Start of MATERIAL SHOWN

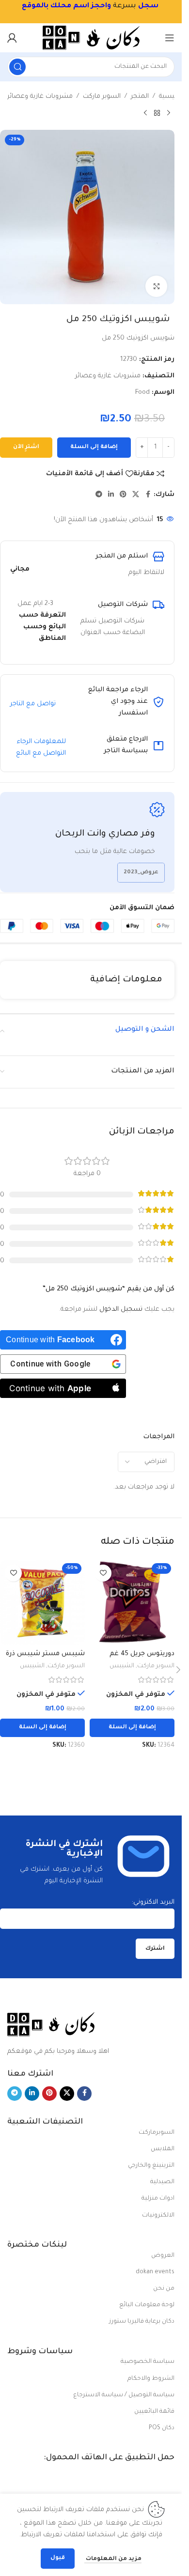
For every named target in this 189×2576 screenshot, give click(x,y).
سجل (148, 6)
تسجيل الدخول (120, 1309)
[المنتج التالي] (145, 113)
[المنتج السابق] (168, 113)
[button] (132, 1728)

End of MATERIAL SHOWN

EXERCISE BRIEF:
Reproduce the entire listing exactly, but omit any pictures.

ANSWER TO THE EXERCISE:
For every named target in this 189×2576 screenshot, give click(x,y).
سجل (148, 6)
تسجيل الدخول (120, 1309)
[المنتج التالي] (145, 113)
[المنتج السابق] (168, 113)
[button] (132, 1728)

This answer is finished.